The problem comes when they are released. They seldom keep taking medication; rather they self-medicate with alcohol, methamphetamine, cocaine or other substances and soon are re-arrested.
The Los Angeles County Jail has been described as the largest psychiatric hospital in
the country, with more than 22,000 inmates; up to 14,000 of its inmates are estimated to be suffering from mental health issues.
A recent Federal Bureau of Prison Statistics report estimates that 64 percent of jail inmates nationwide suffer from significant mental health problems. A 1999 study estimated the percentage of mentally ill inmates in prison populations to be just 16 percent.
The Federal Bureau of Justice Statistics report estimates that more than a million individuals suffering from significant mental illness are in jails and prisons today.
In 1955, there were about 550,000 patients in state psychiatric hospitals across the U.S. Today, that number is 60,000. That’s not because a cure has reduced the volume of mental illness in America.
According to Benedict, law enforcement and the mental health community often work at cross purposes, to the detriment of public safety. He points to the Health Insurance Portability and Accountability Act of 1996, which limits the release of medical records.
Those regulations as interpreted by our local mental health providers (Peninsula Mental Health), according to Benedict, require a court order for medical information to be given to law enforcement when it comes to involuntary mental commitments.
Benedict described cooperation between law enforcement and the mental health community as somewhat strained because of a fundamental difference in their respective charters. He states that the sheriff’s office is focused on public safety and favors arrest, detention and commitment of individuals whose actions are criminal and/or dangerously irrational.
Law enforcement personnel, while trained in many aspects of human behavior, are not licensed mental health providers; what they see and report to mental health professionals may not be interpreted the same way.

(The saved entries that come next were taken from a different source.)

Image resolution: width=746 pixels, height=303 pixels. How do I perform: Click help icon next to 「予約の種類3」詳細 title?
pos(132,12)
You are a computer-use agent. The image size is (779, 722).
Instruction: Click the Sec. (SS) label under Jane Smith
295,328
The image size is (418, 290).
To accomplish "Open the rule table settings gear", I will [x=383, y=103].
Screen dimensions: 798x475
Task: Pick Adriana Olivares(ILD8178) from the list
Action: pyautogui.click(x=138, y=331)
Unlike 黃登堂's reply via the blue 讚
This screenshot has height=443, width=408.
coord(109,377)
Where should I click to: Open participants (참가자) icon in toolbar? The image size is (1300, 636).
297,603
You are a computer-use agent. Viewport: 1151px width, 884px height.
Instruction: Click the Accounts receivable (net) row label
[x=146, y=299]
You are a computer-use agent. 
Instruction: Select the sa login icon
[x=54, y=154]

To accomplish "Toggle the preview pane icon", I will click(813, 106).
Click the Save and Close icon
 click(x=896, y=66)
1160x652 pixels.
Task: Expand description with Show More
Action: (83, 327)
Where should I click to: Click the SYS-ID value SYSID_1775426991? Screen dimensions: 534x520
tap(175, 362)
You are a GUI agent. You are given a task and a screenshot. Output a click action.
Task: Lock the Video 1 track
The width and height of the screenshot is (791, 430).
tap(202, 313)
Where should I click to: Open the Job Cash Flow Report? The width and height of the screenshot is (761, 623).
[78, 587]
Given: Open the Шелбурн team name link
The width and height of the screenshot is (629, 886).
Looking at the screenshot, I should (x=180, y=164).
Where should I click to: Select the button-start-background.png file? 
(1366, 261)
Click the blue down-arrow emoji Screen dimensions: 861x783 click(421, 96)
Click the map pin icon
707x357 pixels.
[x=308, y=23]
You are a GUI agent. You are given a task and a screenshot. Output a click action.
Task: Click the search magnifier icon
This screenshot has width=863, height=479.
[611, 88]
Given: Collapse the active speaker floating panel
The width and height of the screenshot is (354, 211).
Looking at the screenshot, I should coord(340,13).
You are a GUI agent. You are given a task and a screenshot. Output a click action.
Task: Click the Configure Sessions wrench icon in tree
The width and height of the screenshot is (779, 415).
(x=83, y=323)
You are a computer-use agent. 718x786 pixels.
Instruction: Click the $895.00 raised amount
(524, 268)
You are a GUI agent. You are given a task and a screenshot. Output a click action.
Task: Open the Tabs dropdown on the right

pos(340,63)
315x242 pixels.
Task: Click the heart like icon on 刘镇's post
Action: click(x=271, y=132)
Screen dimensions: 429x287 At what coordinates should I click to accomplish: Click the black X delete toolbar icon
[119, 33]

Benedict says that often a deputy is still filling out a report when the person he brought in for observation is released back onto the street. Benedict related a local Sequim case.
About two years ago the Sheriff’s Office conducted an eviction in Sequim with the assistance of Sequim Police officers. The evictee, Benedict said, was clearly unbalanced, made threatening statements to police and neighbors and had lots of guns.
Benedict said, “We arrested him and then (held him for a mental health evaluation) and took his guns for safekeeping. Peninsula Mental Health evaluated and released him; he pled guilty to the trespass and wanted his guns back.
“PMH would not talk to me about the case other than to say he was entitled to his guns because he had not been institutionalized for 14 or more days” (the Washington state standard for revoking gun rights).
Benedict said he told the individual that unless he had a Superior Court judge order him (as sheriff), in open court to return the guns, he would not return the guns to him.
“It has been two years; I still have the guns and the mentally unstable, in my opinion, owner has not gone to court to ask for them,” said Benedict.
Benedict thinks the law requiring a minimum of a 14-day commitment before gun rights are forfeited should be changed to just requiring the detention of a person for a mental health evaluation under the Washington Involuntary Treatment Act and a hearing to determine if the results warrant forfeiture.
Someone who felt wrongly deprived always could appeal the decision by going to court, getting a mental competency exam and having a court order the release of the guns.
President Obama did leave one especially important quote ringing in the air at the memorial service following the Tucson shootings when he talked about the youngest murder victim, Christina-Taylor Green, age 9.
“I want us to live up to her expectations.
I want our democracy to be as good as Christina imagined it. … All of us, we should do everything we can to make sure this country lives up to our children’s expectations.”